Take the data below and copy exactly the lines starting at the one with "[Instagram] (934, 2361)" and finishing at the one with "Home (100, 31)", both included.

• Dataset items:
»»

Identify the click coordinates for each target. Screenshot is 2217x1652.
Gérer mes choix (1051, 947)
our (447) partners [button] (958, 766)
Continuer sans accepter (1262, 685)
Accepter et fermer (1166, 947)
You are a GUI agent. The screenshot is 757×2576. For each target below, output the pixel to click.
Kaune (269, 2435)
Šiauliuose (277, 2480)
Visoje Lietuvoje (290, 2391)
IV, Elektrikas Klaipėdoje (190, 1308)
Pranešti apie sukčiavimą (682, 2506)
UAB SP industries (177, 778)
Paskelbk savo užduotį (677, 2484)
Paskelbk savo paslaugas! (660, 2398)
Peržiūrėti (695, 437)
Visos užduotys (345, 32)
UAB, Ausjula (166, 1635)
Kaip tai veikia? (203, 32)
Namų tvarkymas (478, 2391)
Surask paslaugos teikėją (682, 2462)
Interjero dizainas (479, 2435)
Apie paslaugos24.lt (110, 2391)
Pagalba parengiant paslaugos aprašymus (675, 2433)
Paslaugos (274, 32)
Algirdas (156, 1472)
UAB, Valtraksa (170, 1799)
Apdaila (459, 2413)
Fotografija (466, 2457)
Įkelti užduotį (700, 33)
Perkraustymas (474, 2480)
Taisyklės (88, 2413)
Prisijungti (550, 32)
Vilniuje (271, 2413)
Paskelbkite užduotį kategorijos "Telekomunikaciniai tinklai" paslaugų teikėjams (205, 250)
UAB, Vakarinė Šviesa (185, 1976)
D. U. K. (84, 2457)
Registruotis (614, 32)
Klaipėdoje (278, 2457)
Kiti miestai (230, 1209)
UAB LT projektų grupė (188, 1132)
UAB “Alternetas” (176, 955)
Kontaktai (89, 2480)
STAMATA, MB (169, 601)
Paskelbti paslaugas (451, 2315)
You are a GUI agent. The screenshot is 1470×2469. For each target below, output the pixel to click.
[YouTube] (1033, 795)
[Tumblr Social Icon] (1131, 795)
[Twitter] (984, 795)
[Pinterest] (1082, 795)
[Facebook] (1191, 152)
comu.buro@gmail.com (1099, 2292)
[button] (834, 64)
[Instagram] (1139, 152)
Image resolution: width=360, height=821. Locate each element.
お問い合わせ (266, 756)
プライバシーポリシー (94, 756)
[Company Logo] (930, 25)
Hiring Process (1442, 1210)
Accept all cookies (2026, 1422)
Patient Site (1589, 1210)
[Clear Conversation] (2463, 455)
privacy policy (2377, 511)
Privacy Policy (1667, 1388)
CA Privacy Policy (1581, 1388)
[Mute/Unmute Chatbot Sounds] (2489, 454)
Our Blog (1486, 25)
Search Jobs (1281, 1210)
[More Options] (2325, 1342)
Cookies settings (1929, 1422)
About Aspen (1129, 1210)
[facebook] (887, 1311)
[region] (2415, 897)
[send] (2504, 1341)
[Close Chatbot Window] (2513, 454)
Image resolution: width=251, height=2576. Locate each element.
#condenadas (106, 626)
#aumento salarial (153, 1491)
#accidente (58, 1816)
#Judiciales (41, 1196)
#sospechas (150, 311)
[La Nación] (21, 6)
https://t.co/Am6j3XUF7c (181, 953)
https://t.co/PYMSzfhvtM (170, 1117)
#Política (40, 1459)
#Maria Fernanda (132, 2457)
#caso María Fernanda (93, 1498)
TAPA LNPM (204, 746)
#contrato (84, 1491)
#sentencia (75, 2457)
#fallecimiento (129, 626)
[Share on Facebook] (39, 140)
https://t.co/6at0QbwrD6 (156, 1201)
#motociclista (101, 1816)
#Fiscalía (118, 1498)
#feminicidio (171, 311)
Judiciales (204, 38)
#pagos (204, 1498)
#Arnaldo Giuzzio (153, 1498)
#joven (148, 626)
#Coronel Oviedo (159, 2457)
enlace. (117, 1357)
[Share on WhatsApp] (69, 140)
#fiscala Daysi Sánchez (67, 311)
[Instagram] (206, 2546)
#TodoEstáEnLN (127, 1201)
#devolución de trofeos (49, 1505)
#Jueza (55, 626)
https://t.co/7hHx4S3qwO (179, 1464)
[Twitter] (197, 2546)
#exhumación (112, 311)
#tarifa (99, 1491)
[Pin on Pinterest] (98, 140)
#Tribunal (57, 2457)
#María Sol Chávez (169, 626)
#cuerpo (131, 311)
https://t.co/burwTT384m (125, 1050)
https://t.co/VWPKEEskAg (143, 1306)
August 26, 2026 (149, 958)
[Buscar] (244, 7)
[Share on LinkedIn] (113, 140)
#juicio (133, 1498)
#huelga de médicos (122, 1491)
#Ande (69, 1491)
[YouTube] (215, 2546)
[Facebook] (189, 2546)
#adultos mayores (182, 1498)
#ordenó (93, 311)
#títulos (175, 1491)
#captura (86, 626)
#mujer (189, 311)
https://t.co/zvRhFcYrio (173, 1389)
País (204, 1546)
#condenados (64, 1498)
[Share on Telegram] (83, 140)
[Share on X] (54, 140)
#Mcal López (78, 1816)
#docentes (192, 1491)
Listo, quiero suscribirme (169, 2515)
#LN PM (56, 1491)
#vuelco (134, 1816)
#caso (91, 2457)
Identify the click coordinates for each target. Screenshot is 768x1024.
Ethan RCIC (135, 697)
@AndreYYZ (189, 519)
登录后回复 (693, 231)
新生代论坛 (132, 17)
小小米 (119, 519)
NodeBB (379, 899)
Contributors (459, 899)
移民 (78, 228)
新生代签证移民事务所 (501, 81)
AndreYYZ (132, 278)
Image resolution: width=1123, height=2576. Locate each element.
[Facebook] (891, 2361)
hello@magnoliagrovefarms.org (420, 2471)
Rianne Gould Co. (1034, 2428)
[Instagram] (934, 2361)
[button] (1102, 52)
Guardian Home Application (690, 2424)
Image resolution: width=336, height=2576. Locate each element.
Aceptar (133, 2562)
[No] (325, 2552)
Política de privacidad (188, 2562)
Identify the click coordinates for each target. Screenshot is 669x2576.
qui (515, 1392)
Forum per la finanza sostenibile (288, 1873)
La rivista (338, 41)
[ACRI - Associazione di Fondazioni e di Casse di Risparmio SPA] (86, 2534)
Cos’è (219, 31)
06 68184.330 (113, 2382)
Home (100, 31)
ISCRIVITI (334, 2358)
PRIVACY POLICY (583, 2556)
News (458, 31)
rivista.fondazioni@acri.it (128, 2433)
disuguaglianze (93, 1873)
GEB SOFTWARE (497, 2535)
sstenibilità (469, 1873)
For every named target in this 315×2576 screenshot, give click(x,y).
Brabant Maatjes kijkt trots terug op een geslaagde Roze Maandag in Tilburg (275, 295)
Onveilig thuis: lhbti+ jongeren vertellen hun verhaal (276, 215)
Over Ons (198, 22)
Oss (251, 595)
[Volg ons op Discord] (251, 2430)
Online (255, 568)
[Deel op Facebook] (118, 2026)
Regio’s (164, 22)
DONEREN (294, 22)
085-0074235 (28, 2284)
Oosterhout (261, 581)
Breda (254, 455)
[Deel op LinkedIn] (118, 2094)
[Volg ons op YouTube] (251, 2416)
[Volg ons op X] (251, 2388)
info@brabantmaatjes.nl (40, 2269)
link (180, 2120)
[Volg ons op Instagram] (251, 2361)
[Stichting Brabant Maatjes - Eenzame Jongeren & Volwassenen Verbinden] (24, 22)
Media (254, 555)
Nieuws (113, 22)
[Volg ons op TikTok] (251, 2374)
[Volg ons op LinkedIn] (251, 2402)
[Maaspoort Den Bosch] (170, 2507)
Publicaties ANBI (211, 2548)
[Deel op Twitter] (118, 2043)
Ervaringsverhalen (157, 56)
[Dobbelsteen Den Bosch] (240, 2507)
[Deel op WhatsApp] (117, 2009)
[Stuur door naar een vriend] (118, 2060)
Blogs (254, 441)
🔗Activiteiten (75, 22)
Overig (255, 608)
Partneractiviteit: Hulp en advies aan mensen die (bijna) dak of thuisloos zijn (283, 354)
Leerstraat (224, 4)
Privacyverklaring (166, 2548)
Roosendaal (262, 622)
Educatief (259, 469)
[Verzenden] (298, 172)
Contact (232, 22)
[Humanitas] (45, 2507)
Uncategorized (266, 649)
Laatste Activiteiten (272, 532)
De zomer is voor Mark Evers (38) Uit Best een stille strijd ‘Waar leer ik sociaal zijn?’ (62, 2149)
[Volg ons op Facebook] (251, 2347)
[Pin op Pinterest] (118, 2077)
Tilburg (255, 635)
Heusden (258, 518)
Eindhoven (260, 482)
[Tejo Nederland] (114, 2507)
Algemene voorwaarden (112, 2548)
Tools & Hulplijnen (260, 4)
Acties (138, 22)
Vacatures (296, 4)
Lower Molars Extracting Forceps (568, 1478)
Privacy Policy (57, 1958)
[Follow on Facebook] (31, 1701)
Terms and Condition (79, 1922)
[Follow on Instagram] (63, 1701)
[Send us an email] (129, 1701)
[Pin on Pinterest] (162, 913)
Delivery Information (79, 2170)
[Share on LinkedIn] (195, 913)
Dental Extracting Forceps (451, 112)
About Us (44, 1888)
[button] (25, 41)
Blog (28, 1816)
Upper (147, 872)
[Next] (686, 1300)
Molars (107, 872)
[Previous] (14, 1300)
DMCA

««

• REPLY:
[Instagram] (934, 2361)
[button] (1102, 52)
Guardian Home Application (690, 2424)
Image resolution: width=336, height=2576. Locate each element.
Aceptar (133, 2562)
[No] (325, 2552)
Política de privacidad (188, 2562)
Identify the click coordinates for each target. Screenshot is 669x2576.
qui (515, 1392)
Forum per la finanza sostenibile (288, 1873)
La rivista (338, 41)
[ACRI - Associazione di Fondazioni e di Casse di Risparmio SPA] (86, 2534)
Cos’è (219, 31)
06 68184.330 (113, 2382)
Home (100, 31)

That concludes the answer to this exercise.